Some stores were crafted with a quirky theme, including a Palo Alto, California, decorated with a Steam engine and Phoenix, Aerys in an Old West theme. Resembled an Aztec temple. A Burbank, California., Location was inspired by 1950s sci-fi and crashed into a UFO, featuring aliens and figures of a giant octopus.
Rumors of Fry’s demise had been spreading at least since 2019 when it changed its suppliers to a consignment model and shoppers looked at bare shelves, according to reports at the time.
“It is hoped that winding down through this orderly process will reduce costs, avoid additional liabilities, reduce impact on our customers, vendors, landlords and associates, and for our creditors and other shareholders Will maximize the value of the company’s assets. ” “Fry said on his website.
The family run business in Sunnyvale, California, was founded by three Frye brothers, John, Randy and David, Fry. Some customers compared the series to a mashup of Radio Shack – another powerful electronics chain that went bust – and Best Buy.

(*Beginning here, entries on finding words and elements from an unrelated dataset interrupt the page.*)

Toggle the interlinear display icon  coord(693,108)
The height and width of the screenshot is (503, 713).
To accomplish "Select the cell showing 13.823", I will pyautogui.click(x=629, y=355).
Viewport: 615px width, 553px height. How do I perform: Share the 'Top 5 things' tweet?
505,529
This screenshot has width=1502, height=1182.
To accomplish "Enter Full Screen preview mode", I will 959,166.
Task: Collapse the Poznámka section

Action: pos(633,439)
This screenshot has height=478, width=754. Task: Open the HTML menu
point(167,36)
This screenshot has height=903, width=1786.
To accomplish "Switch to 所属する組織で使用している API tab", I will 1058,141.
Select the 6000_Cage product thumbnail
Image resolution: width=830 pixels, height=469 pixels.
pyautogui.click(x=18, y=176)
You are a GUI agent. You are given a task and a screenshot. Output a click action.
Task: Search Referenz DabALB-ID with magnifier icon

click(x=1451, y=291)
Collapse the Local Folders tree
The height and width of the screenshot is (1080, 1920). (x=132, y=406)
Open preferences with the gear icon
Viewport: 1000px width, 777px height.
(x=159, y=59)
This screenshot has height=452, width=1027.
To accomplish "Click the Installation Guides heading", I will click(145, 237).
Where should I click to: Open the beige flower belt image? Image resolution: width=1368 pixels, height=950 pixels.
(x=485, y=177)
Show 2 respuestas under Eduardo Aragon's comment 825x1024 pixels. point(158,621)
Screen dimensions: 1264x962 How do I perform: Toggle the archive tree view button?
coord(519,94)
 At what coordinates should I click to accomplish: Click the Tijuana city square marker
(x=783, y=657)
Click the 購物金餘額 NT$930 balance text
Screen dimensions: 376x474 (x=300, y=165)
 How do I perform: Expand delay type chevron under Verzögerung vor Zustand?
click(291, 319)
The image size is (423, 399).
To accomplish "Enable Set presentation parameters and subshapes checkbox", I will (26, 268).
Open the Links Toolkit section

“how sad!” a customer Condolences on Twitter. “It was like Costco of electronics. A giant combo of Best Buy and Radio Shack. And, Fry did it with style! “
RadioShack operates primarily as an e-commerce website, although some stores still exist because it twice filed for bankruptcy.
Fry said it is in the process of reaching both its vendors and customers who still have merchandise for sale or in fixed shops.
“Please understand that if we are a bit slow to answer a large amount of questions. The company appreciates your patience and support through this process, ”said Fry.